Collected data:
────────

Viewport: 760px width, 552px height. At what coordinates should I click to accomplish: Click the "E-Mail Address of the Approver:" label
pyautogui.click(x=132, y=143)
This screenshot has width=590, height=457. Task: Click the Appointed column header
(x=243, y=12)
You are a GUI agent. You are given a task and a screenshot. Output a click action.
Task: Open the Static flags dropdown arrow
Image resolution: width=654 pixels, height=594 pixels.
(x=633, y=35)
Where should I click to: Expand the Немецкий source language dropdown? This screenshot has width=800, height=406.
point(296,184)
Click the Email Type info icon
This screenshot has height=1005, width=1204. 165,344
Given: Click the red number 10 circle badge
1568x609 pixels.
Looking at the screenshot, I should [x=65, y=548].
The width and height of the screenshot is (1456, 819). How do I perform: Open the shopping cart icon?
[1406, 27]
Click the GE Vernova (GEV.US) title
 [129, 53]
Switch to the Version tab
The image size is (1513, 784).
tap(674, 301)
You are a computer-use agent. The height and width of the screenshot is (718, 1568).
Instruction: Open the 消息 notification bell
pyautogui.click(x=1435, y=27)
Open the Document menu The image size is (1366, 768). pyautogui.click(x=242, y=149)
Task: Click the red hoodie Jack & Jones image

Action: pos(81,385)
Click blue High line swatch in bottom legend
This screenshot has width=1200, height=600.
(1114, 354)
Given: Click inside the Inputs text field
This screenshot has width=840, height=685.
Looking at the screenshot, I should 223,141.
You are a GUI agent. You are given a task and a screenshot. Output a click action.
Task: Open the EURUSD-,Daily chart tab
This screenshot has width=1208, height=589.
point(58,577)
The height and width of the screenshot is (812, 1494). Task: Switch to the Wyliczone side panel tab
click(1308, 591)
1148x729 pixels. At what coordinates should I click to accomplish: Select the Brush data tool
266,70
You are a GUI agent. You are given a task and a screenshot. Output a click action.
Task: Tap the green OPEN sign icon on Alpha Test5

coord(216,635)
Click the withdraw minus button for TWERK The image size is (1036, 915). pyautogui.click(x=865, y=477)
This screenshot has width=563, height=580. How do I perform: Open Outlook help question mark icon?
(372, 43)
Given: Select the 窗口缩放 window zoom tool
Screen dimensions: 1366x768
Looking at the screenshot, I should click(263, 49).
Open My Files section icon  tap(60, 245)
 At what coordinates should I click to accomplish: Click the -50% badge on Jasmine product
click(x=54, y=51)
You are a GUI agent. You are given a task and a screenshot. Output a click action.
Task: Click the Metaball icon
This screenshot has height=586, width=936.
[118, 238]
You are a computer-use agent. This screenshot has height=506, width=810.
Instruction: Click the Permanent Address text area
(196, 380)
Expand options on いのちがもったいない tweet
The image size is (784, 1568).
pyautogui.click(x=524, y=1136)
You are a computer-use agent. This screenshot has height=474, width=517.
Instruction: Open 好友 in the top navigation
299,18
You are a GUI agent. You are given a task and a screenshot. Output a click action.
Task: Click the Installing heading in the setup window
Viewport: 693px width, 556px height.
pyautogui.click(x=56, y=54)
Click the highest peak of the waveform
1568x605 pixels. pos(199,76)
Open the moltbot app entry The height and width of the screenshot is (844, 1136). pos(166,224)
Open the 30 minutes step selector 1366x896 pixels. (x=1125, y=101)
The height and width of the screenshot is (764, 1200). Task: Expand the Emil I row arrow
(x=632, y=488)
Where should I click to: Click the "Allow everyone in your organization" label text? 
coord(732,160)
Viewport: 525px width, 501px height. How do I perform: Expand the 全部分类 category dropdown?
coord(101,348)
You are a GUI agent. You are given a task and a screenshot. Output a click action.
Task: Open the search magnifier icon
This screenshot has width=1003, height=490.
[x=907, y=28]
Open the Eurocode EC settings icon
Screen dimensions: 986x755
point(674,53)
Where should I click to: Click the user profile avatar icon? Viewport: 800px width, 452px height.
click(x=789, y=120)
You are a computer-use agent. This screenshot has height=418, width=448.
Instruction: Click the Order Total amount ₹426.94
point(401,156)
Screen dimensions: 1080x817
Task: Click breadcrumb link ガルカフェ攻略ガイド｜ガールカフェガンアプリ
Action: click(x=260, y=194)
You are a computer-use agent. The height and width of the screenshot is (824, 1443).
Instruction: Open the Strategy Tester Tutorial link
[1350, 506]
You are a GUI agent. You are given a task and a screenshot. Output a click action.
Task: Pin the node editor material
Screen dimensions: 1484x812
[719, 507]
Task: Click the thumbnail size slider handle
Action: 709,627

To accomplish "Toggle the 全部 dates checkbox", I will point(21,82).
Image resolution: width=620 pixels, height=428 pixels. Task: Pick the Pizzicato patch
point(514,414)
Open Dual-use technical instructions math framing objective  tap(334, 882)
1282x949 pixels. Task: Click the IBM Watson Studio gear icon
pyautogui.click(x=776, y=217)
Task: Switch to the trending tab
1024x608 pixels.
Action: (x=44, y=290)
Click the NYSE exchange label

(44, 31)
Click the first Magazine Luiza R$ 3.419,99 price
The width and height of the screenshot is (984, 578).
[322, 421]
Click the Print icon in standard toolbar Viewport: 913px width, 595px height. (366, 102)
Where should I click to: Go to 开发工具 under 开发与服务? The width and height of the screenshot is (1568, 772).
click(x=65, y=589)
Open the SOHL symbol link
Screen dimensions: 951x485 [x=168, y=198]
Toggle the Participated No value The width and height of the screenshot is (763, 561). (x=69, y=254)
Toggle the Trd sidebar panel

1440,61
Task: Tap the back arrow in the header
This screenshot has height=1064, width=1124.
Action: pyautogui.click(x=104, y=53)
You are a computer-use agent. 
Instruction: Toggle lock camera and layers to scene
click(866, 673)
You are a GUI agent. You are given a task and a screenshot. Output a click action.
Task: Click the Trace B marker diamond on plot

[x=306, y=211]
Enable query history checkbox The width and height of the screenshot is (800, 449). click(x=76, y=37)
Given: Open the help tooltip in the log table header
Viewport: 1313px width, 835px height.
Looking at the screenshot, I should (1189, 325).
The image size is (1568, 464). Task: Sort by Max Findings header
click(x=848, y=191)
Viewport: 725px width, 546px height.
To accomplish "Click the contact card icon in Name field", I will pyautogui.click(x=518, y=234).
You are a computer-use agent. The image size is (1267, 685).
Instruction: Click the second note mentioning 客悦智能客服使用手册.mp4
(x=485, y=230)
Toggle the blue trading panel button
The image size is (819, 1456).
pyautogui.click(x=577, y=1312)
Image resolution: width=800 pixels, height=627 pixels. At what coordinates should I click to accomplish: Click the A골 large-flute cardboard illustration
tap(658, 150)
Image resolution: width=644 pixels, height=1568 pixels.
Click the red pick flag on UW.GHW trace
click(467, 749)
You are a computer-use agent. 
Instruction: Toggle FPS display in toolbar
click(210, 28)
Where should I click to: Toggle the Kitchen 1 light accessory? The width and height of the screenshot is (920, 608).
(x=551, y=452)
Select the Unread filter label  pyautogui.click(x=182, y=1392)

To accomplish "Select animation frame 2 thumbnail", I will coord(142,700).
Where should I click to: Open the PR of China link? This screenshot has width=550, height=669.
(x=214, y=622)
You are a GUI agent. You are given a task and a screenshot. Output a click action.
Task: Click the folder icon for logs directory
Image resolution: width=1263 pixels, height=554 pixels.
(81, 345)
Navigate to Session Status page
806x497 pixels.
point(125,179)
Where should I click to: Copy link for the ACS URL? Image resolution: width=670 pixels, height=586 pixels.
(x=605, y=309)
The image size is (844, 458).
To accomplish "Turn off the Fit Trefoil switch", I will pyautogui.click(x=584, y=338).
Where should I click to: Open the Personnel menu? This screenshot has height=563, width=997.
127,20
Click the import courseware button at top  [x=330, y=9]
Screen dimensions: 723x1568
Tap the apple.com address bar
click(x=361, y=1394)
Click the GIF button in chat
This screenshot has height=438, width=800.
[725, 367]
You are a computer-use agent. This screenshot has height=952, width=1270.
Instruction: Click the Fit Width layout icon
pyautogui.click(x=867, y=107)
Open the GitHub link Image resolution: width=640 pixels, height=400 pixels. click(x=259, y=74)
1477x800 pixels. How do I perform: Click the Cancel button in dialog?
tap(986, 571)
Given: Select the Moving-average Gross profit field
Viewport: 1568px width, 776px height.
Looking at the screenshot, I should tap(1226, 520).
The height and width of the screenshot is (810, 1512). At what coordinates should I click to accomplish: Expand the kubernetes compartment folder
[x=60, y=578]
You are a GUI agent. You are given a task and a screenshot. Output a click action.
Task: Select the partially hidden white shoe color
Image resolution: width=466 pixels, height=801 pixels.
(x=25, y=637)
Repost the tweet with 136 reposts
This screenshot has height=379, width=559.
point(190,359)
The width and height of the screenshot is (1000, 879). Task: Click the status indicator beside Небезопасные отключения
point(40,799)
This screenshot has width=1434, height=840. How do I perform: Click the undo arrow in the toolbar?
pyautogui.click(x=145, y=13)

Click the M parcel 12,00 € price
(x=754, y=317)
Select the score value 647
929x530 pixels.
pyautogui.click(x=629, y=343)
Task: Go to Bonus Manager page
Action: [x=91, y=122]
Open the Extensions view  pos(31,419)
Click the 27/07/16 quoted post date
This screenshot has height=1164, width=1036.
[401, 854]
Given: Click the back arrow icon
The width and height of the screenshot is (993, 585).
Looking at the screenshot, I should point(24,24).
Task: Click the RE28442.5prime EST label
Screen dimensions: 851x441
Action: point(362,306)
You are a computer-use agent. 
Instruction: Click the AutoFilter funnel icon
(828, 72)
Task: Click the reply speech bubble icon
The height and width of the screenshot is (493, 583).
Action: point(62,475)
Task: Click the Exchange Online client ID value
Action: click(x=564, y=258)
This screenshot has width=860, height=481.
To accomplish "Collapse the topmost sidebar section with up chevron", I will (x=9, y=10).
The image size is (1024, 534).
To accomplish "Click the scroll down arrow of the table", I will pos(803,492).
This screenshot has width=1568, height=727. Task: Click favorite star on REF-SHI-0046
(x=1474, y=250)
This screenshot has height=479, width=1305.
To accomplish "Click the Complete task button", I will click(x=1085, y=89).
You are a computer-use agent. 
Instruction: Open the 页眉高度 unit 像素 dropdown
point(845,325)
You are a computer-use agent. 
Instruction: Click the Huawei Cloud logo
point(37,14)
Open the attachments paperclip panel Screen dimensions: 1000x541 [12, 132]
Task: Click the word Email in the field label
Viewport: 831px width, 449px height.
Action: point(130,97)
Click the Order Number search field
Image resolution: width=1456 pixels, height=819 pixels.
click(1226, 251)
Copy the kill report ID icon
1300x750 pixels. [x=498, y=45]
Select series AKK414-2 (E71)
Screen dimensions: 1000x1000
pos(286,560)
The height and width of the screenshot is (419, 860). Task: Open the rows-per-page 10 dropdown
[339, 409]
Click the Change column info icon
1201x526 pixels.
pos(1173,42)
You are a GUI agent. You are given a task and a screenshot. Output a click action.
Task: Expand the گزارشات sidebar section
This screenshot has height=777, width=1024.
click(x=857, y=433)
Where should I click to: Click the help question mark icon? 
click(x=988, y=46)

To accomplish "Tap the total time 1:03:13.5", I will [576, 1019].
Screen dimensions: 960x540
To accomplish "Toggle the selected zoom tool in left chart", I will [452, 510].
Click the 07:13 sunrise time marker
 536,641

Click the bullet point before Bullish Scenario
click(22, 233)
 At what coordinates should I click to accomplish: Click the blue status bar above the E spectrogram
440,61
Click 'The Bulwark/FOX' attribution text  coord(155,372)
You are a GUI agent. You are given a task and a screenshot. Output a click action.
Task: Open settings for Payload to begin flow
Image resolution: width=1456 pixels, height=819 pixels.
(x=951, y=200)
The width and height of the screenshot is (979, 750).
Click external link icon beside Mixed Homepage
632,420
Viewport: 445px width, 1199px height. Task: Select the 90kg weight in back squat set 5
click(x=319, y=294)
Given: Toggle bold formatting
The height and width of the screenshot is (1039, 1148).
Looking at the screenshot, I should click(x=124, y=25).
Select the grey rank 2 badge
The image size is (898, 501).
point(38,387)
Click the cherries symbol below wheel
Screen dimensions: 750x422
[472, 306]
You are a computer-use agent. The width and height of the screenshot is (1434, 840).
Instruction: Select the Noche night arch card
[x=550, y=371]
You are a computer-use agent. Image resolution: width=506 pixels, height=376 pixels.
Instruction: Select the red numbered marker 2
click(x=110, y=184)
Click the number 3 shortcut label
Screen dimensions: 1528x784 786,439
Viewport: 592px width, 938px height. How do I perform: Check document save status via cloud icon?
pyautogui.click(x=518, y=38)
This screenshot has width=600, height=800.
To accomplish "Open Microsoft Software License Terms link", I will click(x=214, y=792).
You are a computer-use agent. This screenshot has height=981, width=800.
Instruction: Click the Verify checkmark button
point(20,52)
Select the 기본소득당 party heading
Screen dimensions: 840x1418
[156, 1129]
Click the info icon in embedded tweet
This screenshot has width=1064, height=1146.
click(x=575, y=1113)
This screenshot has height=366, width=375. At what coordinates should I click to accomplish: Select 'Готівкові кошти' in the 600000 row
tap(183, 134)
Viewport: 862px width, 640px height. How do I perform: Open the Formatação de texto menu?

────────

Would you copy out each line of the records above where the word "will" occurs?

To accomplish "Toggle the 全部 dates checkbox", I will point(21,82).
To accomplish "Click the contact card icon in Name field", I will pyautogui.click(x=518, y=234).
To accomplish "Select animation frame 2 thumbnail", I will coord(142,700).
To accomplish "Turn off the Fit Trefoil switch", I will pyautogui.click(x=584, y=338).
To accomplish "Collapse the topmost sidebar section with up chevron", I will (x=9, y=10).
To accomplish "Click the scroll down arrow of the table", I will pos(803,492).
To accomplish "Click the Complete task button", I will click(x=1085, y=89).
To accomplish "Tap the total time 1:03:13.5", I will [576, 1019].
To accomplish "Toggle the selected zoom tool in left chart", I will [452, 510].
To accomplish "Open Microsoft Software License Terms link", I will click(x=214, y=792).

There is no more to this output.